I personally believe - and profoundly hope - that "we" who are charged with the joint responsibility of ensuring that the global financial system operates properly is the cooperative effort of private and public sector leaders from all over the globe.
But let me talk for a moment about where AIG goes from here. In this period of uncertainty around the world, it is inevitable that there will be rumors - sometimes spread by those with a vested interest in making certain outcomes a reality. There is no doubt that AIG has been a centerpiece of many rumors of late. Some of the rumors are rather remarkable. My advice is simply this: Be wary. When we have developments to report or if our plans change, we intend to report them. But if a report emerges that does not originate with AIG, I would ask you to maintain a healthy skepticism. In the meantime, let me give you some facts.
Our strategy is to divest assets and become a more focused enterprise. Our focus in the future will be on our worldwide property casualty businesses with a continuing interest in our Asia life business. These are challenging times to undertake divestitures and it's quite possible that the pace or order of our divestitures will change. Nevertheless, I have made the very public commitment that we will pay down the entirety of the amounts we have borrowed from the U.S. taxpayers.

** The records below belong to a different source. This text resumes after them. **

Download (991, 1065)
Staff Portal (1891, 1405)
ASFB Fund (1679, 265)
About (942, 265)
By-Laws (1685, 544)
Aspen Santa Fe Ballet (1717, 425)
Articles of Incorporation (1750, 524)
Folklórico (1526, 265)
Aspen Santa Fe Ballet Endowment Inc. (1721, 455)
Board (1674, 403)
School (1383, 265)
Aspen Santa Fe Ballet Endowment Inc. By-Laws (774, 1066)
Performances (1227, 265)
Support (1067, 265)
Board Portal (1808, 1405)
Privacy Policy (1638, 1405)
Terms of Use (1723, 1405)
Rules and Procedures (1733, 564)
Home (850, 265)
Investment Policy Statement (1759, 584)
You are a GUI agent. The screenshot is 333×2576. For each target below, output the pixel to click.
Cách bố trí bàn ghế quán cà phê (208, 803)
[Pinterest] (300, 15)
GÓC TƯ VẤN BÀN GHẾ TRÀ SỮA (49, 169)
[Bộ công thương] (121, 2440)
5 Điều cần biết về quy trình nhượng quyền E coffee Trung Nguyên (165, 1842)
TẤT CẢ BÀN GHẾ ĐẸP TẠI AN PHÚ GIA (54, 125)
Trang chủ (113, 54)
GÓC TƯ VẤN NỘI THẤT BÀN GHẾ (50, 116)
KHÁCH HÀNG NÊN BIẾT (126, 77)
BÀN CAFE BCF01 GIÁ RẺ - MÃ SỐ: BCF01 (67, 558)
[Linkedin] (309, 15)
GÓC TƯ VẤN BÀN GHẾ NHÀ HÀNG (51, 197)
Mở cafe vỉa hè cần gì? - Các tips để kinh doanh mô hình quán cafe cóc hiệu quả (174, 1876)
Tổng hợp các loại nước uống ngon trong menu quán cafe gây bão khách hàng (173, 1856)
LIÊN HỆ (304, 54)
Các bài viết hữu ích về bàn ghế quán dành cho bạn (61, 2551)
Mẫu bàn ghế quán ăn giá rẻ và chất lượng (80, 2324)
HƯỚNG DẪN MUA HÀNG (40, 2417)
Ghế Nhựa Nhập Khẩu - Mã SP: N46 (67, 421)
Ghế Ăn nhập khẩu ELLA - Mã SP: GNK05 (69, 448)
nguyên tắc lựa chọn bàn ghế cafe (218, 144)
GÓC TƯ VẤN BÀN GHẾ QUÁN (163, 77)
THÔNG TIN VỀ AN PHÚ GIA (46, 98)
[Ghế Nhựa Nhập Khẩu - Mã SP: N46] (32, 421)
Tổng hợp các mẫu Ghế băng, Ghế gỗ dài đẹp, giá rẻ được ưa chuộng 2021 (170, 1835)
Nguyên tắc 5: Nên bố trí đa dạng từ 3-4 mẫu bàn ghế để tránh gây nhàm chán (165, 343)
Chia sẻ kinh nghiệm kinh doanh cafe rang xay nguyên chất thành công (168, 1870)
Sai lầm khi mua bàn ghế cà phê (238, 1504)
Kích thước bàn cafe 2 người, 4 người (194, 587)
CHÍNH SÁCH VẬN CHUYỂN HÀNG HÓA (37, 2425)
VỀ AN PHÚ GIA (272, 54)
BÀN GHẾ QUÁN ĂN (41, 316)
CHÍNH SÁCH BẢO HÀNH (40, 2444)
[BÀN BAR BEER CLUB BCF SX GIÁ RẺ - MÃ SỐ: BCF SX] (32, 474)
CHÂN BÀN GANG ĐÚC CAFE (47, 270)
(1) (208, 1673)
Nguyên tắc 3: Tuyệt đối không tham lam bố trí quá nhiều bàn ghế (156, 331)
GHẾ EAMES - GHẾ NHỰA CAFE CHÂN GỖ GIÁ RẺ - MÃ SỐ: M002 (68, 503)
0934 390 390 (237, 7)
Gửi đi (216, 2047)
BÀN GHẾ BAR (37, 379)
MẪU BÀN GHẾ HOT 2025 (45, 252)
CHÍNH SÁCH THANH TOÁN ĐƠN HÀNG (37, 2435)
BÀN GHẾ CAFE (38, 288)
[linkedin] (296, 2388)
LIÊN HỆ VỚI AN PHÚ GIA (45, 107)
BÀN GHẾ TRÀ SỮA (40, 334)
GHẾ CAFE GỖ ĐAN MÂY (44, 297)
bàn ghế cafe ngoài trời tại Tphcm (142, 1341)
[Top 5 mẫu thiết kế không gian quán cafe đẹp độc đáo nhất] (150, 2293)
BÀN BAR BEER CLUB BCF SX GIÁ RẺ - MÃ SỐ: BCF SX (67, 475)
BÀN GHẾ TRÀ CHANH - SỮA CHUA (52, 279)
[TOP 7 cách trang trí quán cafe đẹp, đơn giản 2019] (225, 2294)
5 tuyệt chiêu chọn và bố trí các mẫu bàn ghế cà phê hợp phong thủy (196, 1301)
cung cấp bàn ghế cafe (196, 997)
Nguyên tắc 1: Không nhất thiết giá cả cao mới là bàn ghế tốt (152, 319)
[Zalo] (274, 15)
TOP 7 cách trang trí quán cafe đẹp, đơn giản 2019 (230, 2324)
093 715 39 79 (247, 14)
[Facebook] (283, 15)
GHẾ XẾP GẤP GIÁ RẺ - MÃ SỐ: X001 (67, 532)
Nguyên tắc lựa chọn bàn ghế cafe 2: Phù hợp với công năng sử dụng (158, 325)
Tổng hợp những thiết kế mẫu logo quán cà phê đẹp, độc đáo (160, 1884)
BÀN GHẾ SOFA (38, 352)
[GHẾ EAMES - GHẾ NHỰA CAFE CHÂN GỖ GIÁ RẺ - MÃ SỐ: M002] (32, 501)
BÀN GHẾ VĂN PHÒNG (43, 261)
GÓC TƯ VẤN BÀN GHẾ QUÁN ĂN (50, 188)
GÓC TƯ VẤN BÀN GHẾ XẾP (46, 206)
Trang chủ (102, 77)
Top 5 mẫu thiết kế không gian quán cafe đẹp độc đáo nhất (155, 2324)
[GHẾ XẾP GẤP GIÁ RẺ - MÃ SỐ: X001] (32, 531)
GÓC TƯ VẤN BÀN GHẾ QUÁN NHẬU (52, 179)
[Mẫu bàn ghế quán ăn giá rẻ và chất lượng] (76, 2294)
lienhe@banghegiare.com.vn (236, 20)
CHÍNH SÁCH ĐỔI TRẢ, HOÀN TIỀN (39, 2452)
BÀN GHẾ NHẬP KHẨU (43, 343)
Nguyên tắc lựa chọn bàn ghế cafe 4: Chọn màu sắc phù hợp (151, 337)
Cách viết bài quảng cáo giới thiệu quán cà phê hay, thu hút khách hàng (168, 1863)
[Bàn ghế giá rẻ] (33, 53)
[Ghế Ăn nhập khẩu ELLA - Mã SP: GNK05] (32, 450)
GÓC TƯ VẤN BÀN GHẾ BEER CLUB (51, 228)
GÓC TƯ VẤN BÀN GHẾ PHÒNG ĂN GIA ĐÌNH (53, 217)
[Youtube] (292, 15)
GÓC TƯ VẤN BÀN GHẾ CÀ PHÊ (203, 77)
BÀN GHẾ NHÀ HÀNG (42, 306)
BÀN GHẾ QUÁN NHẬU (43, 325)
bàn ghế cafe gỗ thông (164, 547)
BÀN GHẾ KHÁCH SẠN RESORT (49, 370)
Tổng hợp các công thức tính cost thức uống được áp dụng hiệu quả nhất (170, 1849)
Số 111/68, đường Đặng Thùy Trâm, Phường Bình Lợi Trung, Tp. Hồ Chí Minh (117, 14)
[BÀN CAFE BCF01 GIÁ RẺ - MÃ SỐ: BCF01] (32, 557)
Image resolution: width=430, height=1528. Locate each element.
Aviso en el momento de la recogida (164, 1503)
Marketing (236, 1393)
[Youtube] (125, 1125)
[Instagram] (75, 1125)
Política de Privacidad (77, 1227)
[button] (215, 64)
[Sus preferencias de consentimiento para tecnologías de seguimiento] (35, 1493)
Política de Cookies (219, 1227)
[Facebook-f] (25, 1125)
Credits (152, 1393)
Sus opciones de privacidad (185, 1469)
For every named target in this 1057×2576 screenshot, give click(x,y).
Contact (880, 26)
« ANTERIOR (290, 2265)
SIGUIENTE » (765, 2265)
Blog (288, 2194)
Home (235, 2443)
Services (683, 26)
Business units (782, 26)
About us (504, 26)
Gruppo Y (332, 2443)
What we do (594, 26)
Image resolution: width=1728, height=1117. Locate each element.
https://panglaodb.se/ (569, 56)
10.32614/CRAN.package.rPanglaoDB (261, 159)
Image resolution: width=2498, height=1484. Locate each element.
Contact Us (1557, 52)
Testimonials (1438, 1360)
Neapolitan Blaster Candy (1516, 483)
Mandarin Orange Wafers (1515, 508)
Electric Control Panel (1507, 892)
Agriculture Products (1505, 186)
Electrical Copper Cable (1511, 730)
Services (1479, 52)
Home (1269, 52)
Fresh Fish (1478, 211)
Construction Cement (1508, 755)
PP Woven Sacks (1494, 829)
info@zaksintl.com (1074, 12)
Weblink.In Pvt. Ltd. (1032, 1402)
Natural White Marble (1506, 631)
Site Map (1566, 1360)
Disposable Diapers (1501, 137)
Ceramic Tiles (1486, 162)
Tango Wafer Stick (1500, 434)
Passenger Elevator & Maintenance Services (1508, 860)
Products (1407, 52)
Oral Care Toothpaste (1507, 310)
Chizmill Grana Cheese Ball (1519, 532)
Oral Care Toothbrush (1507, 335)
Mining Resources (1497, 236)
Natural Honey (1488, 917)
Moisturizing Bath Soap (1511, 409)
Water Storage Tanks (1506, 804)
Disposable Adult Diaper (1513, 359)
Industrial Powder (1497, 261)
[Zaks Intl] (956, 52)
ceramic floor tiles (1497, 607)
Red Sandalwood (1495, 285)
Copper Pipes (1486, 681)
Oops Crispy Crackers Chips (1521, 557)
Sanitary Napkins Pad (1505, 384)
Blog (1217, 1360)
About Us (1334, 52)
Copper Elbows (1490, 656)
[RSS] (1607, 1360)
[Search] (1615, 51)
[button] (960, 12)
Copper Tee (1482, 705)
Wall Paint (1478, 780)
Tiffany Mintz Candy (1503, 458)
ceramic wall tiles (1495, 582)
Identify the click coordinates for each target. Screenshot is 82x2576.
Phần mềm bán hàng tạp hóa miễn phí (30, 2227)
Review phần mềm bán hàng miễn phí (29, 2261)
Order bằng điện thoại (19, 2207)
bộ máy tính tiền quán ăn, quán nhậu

We have previously announced our intention to maintain a majority ownership in AIA but to sell a minority stake of up to 49%. AIA is the leading life insurer in Southeast Asia. Anyone who takes the ferry across Victoria Harbor can't help but notice the AIA signs on Stubbs Road and in Quarry Bay. Other key Asian properties we will be seeking to divest in their entirety include ALICO, AIG Star and AIG Edison.
Assets like AIA and ALICO are businesses that are available only once in an executive's lifetime. They simply could not be re-created today. We expect leaders who want to transform their businesses in Asia will be most eager to bid on these assets.
The U.S. government has put a five-year timeframe on our arrangements. Thus, we don't need to hold a "fire sale." We are committed to identifying buyers that will honor our values and recognize the contributions of our people. At the same time, we want buyers for these businesses who can provide the capital and leadership necessary to exploit the remarkable opportunities that the Asian economy promises for the businesses. We expect to entertain fully valued offers for our Asian businesses - and indeed, for many premier businesses around the globe.
Paula Reynolds, who recently joined AIG as Vice Chairman, is here today with me and is leading our divestiture and restructuring process. Now that we have made progress on the structure of our support from the Treasury and Federal Reserve, we are beginning to execute transactions. We recently announced several divestitures, including sales of our private banking business, a stake in AIG's Brazilian joint venture, and a divestment in a U.S. energy company. We expect more announcements in the weeks ahead. Given the size and complexity of our businesses, however, please recognize that announcements on these businesses are a couple of months or more into the future.
Meanwhile, I'm working to ensure that AIG continues as a viable, competitive business that provides value to our stakeholders. Like all businesses around the globe, we are being extremely cautious with expenses and major new investment commitments, but will continue to support our worldwide enterprises. In addition, AIG is engaged in improving transparency - not as a penalty, but as a necessity for the good of all stakeholders - working with regulators regarding issues of capital adequacy, appropriate accounting treatment during times of market disruption, and risk management metrics. This is the recipe for a holistic approach for reigniting confidence in us and contributing to the restoration of well-functioning markets.